Die Russen gaben sich damit nicht zufrieden, sie trieben das Transitprojekt auf ihrer Seite alleine voran. Im Delta des Tumen-Flusses in seinem äußersten Nordosten hat Nordkorea eine 17 Kilometer lange Grenze mit Russland. Zur Sowjetzeit führte eine Bahnlinie vom russischen Chasan in die nordkoreanische Hafenstadt Rajin, heute auch Rason genannt. Nur wurde sie seit dem Kollaps der Sowjetunion nicht mehr gebraucht. Moskau lieferte nichts mehr nach Nordkorea, sondern verlangte, es müsse acht Milliarden Dollar an Schulden zurückzahlen.

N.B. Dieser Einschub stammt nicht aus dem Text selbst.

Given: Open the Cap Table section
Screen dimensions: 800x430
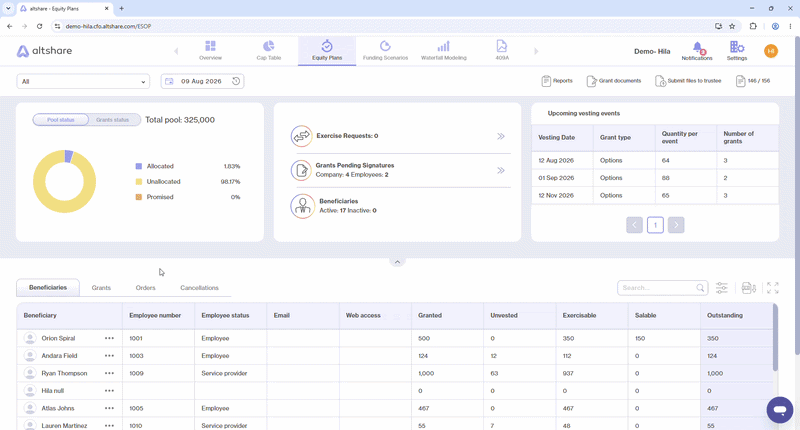Looking at the screenshot, I should (x=269, y=50).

Die Absicht, die Verbindung zu reaktivieren, äußerten Moskau und Pjöngjang schon lange. Aber geschehen ist nichts. Erst im Jahr 2008, auf dem Höhepunkt der Nuklearkrise, begann Moskau mit dem Neubau: zweispurig und mit speziellen Mehrschienengleisen, damit sowohl koreanische Normalspur- wie auch russische Breitspurzüge verkehren können. Im September ist die Strecke eingeweiht worden.

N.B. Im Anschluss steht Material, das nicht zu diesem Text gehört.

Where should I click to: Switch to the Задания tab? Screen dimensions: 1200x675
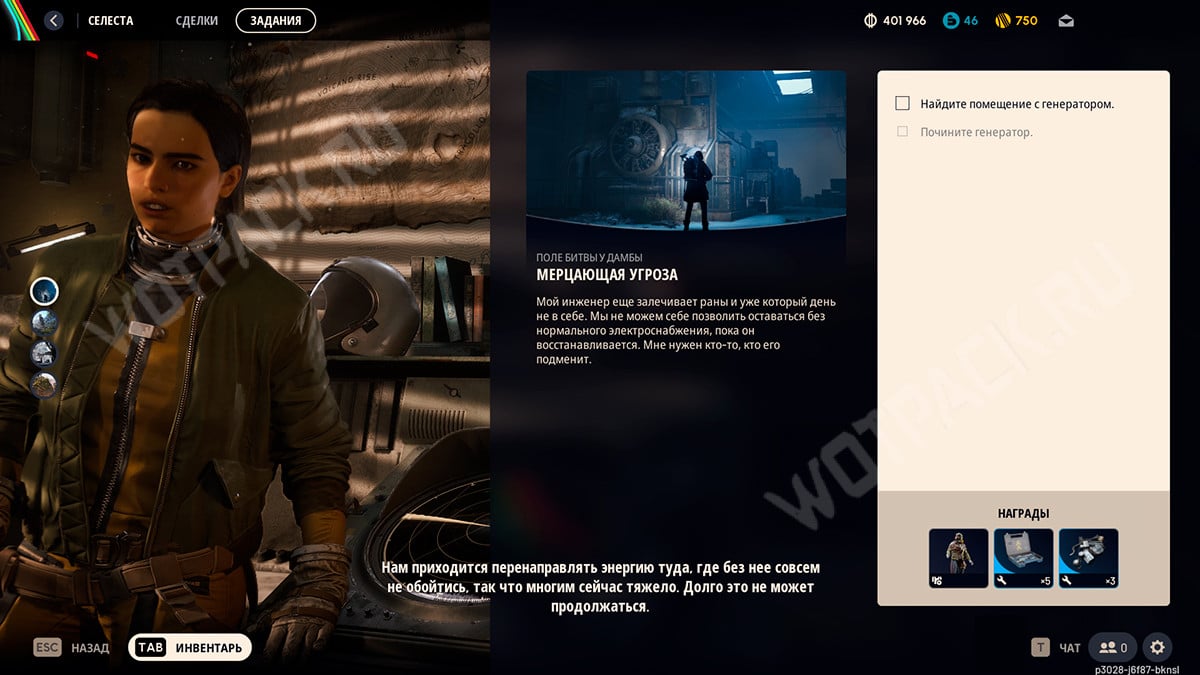pyautogui.click(x=275, y=20)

"Der letzte Preis Ostasiens"

Nordkorea gilt als "der letzte Preis Ostasiens". Wenn das Regime der Kims zusammenbricht, werden sich hier enorme wirtschaftliche Möglichkeiten auftun: Einerseits wird es billige Arbeitskräfte geben, andererseits große Aufträge, denn Nordkorea muss völlig neu aufgebaut werden. Jenes Nachbarland, das im Moment der Öffnung schon da ist, wird am meisten profitieren. Einst hatte Russland die beste Ausgangslage, dann Japan, später Südkorea. Alle drei haben ihre Vorteile verspielt. Bleibt China.

Nun versuchen Seoul und Moskau, im Norden wieder etwas Fuß zu fassen. Die 54 Kilometer lange Bahnlinie nützt Russland nichts, solange es den eisfreien Hafen von Rajin nicht nutzen kann. Daher haben Seoul und Moskau sich geeinigt, diesen gemeinsam auszubauen. Bis es eine zuverlässige Bahnverbindung von Seoul durch Nordkorea nach Chasan gibt, sollen südkoreanische Güter mit dem Schiff nach Rajin verfrachtet und dort auf die russische Bahn umgeladen werden.

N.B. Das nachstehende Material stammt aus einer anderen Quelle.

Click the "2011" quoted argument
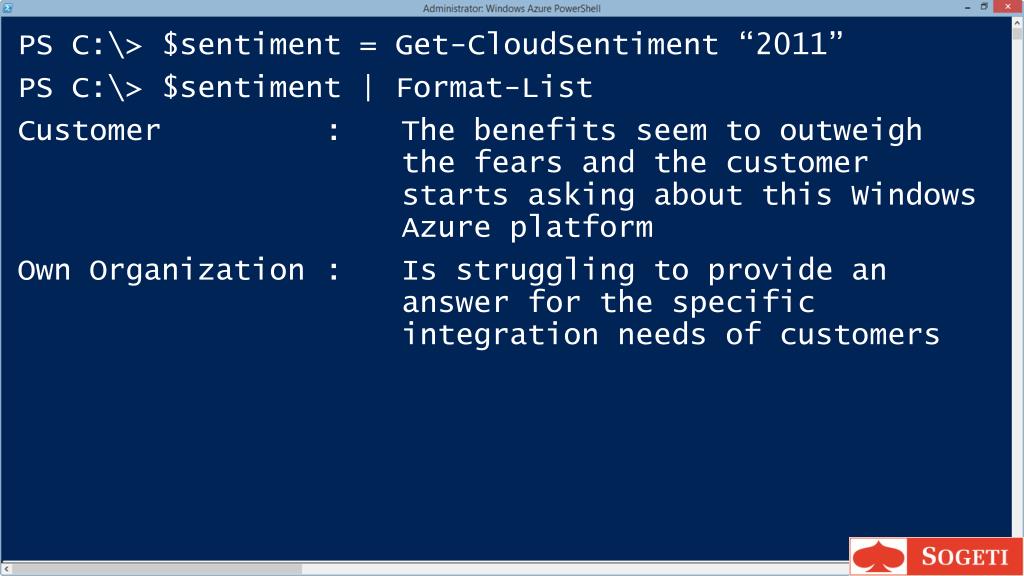This screenshot has width=1024, height=576. tap(792, 44)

Bis zum Zusammenbruch des Kommunismus waren die Sowjetunion und Südkorea Feinde. Sie nahmen erst 1991 diplomatische Beziehungen auf. Seither entwickeln sich die Beziehungen rasant, vor allem wirtschaftlich. Russland bringt Südkoreas Satelliten ins All, Südkorea exploriert russische Gasfelder und hat an der Pazifikküste einen Industriepark gebaut. Die Schulden, die Moskau damit angehäuft hat, soll es in gemeinsame Projekte in Nordkorea investieren. Zum Beispiel in die Transitverbindung, die Südkorea näher an Europa rückt - Park nennt das ihre "eurasiatische Initiative" - und Seoul und Moskau das Tor zum Norden wieder öffnet.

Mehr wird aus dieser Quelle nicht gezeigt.